Tuesday, August 11, 2009

More Dimensions. . .

In the past couple of days, I have had the chance to speak with two women who are sergeants and in their 30s. One is in a close combat support job, the other in an administrative job in a support battalion. I have known the first sergeant for almost two years, never speaking for more than five minutes at a time. She is, to go with initial impressions, a tough woman who keeps up with guys out on the flight line and partying. She has an acid wit. She and some of her sergeant buddies sometimes sit in the DFAC and rate people in the serving line--and speculate about their lives.

Then I talked with sergeant tough guy about her plans after deployment. It turns out they are all set up. She moved back home with her ailing parents and is planning to care for them. She never talked about work, but will have a steady job that allows her to care for Mom and Dad, whom she clearly loves and admires very much. I don't know when or if I will see that side of her again, but it was interesting to see her as a loving and devoted daughter.

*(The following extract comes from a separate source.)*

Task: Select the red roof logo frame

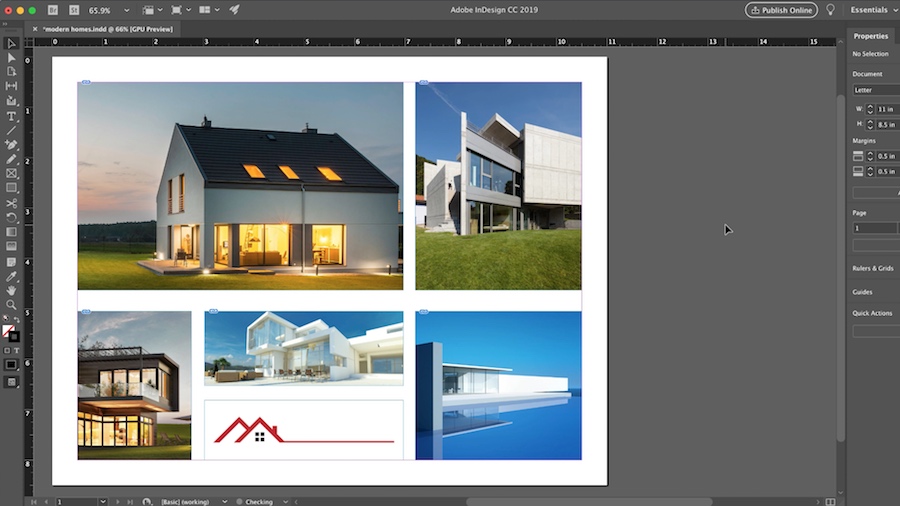Action: 303,430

Moving in the other direction, the woman in the support battalion is tall, intense single Mom who is carefully planning completing a bachelor's degree, Officer's Candidate School, and then completing her career as an officer. Unlike sergeant tough guy who always sits in a group in the DFAC, sergeant soon-to-be-an-officer eats alone and reads. The brief conversations we have had have been about books, raising daughters, etc.

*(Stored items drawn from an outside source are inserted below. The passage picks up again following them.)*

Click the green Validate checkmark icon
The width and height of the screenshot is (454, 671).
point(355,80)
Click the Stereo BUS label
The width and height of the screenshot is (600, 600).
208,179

Until a couple of days ago. We got on the subject of Afghanistan and she said, "We need to take some people out." I thought she would continue in her support-unit role as an officer, but she seems quite ready to get as close as women are allowed to the front lines.

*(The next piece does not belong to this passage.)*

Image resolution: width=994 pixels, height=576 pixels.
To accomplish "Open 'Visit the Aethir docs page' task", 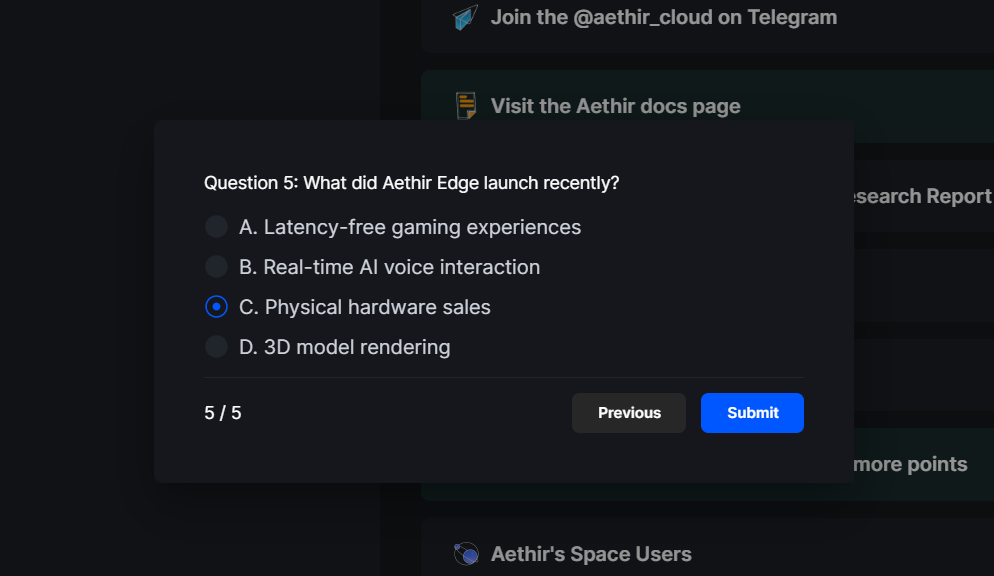I will tap(616, 106).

A week ago, if someone asked me, I would have said sergeant tough guy would be back in Afghanistan within a year and the other sergeant would be locked into a five-year stateside assignment. The reverse is closer to the truth. Tough guy will most likely be caring for Mom and Dad in 2011, and the new lieutenant will be in Afghanistan--and I would not want to be one of our nation's enemies downrange of her weapon.

"Blindness" by Jose Saramago--terrifying look at society falling apart

  Blindness  reached out and grabbed me from the first page.  A very ordinary scene of cars waiting for a traffic introduces the horror to c...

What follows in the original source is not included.